Они были такие же просторные, как тронный зал, с широкими окнами и сводчатым потолком. Отсюда, с западной башни замка, открывался вид на весь город. Он видел мерцающий отсвет Сиджлта на низких облаках, видел свет фонарей, бледный, но ровный, отраженный окнами и низким туманом, видел, как город – его город – засыпает и просыпается, возвращаясь к жизни.
На подоконник что-то опустилось, и он вздрогнул – рефлекторно встрепенулась сила. Это была всего лишь птица. Бело-серая, с бледным золотистым гребешком, с черными, как у Холланда, глазами. Он шумно выдохнул.
Настоящая птица.
Сколько лет он не видел ни одной? Животные давным-давно разбежались, ушли вслед за магией подальше, туда, где мир не умирал, скрылись вслед за уходящей жизнью. Те, кто ненароком приближался к людям, были безжалостно убиты ради пропитания или умирали от колдовства. Даны держали двух лошадей, холеных, белоснежных, но и те пали в первые дни после смерти хозяев, когда город погрузился в хаос и начались войны за корону. Тех дней Холланд, конечно, не видел. Он провел их в саду другого, далекого мира, заботясь только о том, как бы выжить самому.
И вот здесь появилась птица.
Она взмахнула крыльями и взлетела, пощекотав его руку перьями, и только тогда он осознал, что тянется к ней.
Всего одна птица. Но это хороший знак. Мир меняется.

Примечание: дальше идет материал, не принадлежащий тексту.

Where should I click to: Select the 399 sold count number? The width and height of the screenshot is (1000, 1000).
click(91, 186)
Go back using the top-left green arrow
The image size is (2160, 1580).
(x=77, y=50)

Осарону подвластно многое, но не все. Над теми, в ком бьется сердце, живет душа, он не властен. И это хорошо. Ведь если бы Осарон мог сам сотворить себе тело, ему бы не нужен был Холланд. И хотя Холланд нуждался в магии Осарона, при одной мысли об осхоке, свободно перемещающемся по миру, его бросало в дрожь. Нет, Холланд не только сообщник Осарона, он – и его ходячая тюрьма.
И узник становится все беспокойнее.
«Еще».
В голове опять зазвучал голос.
Холланд взял книгу и попробовал читать, но одолел всего лишь пару страниц. Бумага встрепенулась, будто подхваченная ветром, и вся книга целиком, вместе с обложкой, у него в руках превратилась в стекло.
– Ребячество, – прошептал он, отложил испорченную книгу и провел руками по подоконнику.
«Еще».
Подоконник задрожал под его ладонями. Тонкие струйки тумана расползлись по камню, оставляя за собой морозные узоры, цветы, лозы, огонь.
Холланд отдернул руки, будто обжегся.
– Перестань, – сказал он и поглядел в высокое изящное зеркало между окнами. Отражение смотрело на него властными глазами Осарона.
«Мы можем больше.
Можем достичь большего.
Можем иметь больше.
Можем иметь все.
А вместо этого…»
Магия рванулась, выскользнула из рук Холланда, метнулась во все стороны сотнями тонких щупальцев, опутала все от стены до стены, от пола до потолка, и он очутился в клетке.
Холланд встряхнул головой и развеял иллюзию.
– Это мой мир, – сказал он, – а не арена для исполнения твоих прихотей.